Der Weg des Reiterbogens

Auf der Wettkampfbahn

Bogenschiessen vom Pferd ist ein Kampfsport und eine Kampfkunst. Das Wort „Kampf“ erinnert an die Herkunft der Kunst, die Hunderte Jahre lang eine sehr erfolgreiche Kriegskunst der Reitervölker der asiatischen Steppen darstellte. Um so erfolgreich zu sein, trainierten die Steppenreiter von frühester Kindheit und ihr Leben lang den Umgang mit dem Bogen. Das Pferd war ihr Gefährte und ständiger Begleiter, dem sie jederzeit ihr Leben anvertrauen konnten und das von Kindesbeinen an mit ihnen zusammen war.

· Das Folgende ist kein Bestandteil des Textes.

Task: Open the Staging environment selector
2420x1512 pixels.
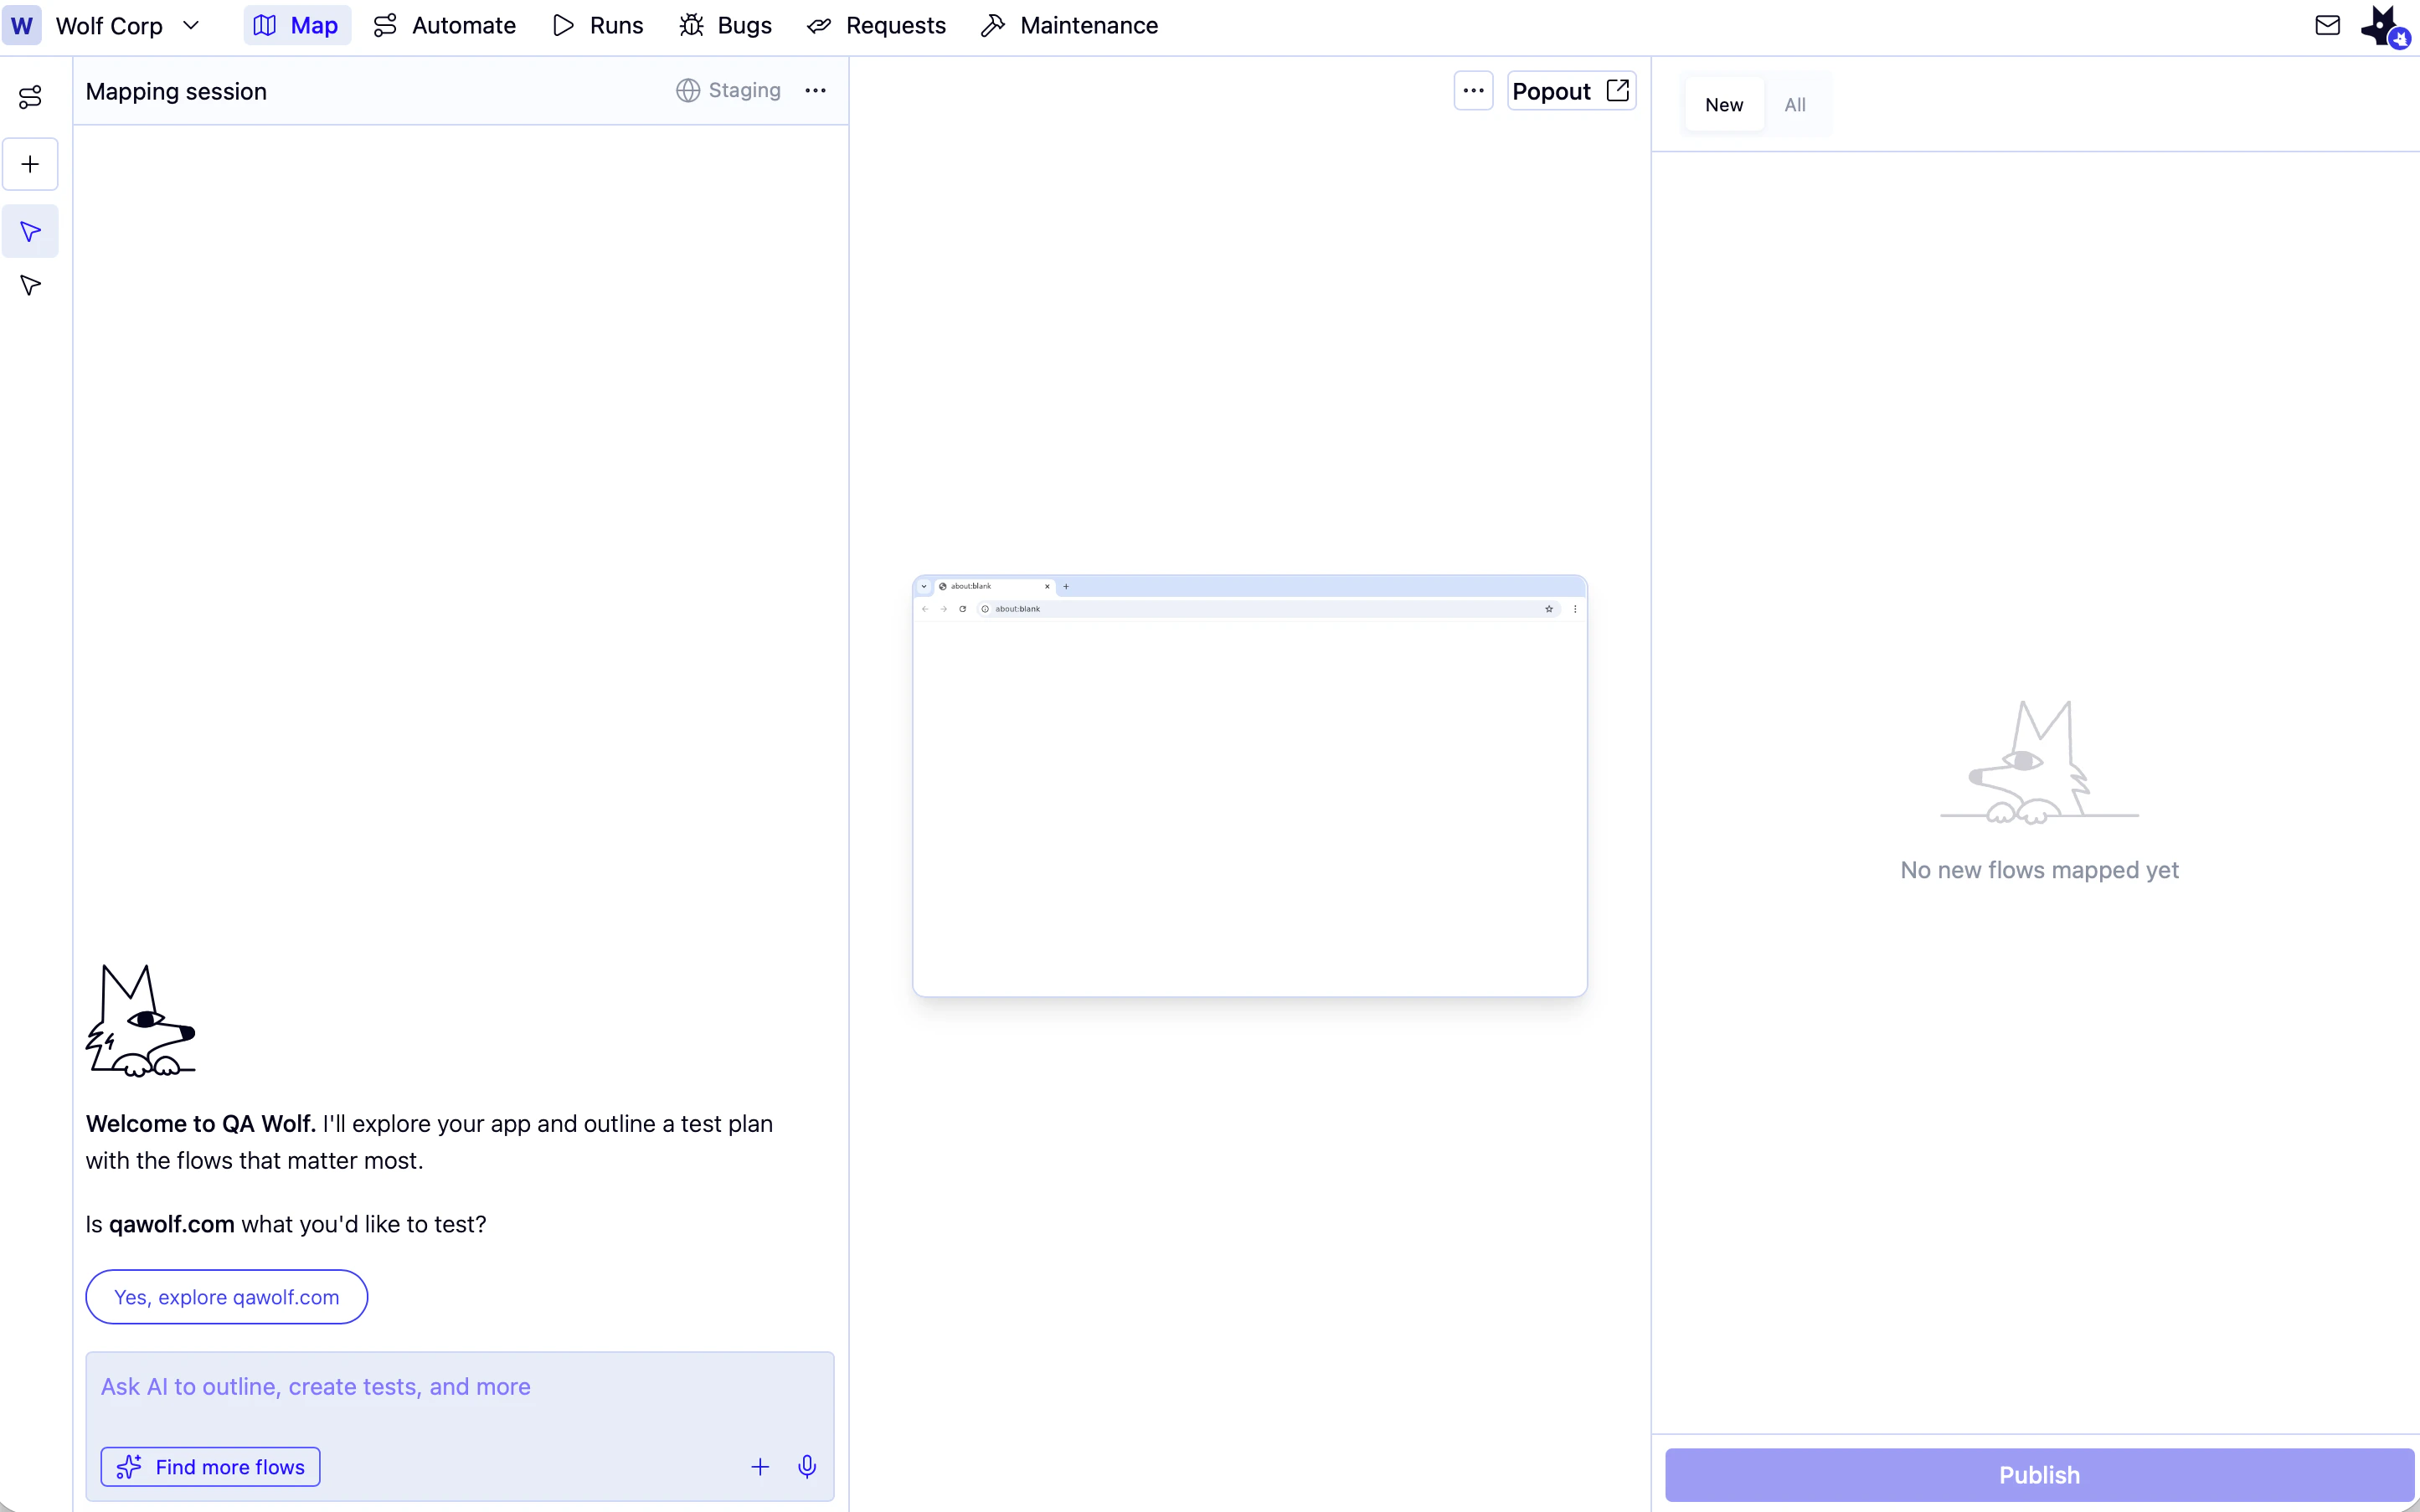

Das äußere, sportliche Ziel des modernen Bogenschiessens vom Pferd ist es, in vollem Galopp möglichst viele Pfeile auf die Scheiben zu bringen, mit Schüssen nach vorne über den Pferdekopf, zur Seite und nach hinten, mit dem „Partherschuss“. Das innere Ziel, das diesem äußerem unsichtbar gegenübersteht, ist das Erreichen der vollständigen Harmonie mit dem Pferd und seiner Bewegung und der inneren Ruhe, die die äußere Schnelligkeit im Schiessen und Treffen ermöglichen.

Der Impuls zur Bildung der Kampfkunstschule ging von Ungarn aus. In den letzten Jahrzehnten des 20.Jahrhunderts begann der Bogenbauer Lajos Kassai damit, die lange verlorene Kunst seiner Vorfahren, der Hunnen und Magyaren, wiederzuentdecken und in die Moderne zu bringen.

Heute wird der Sport weltweit ausgeübt. Die Kassai-Schule hält die Kampfkunst am Leben.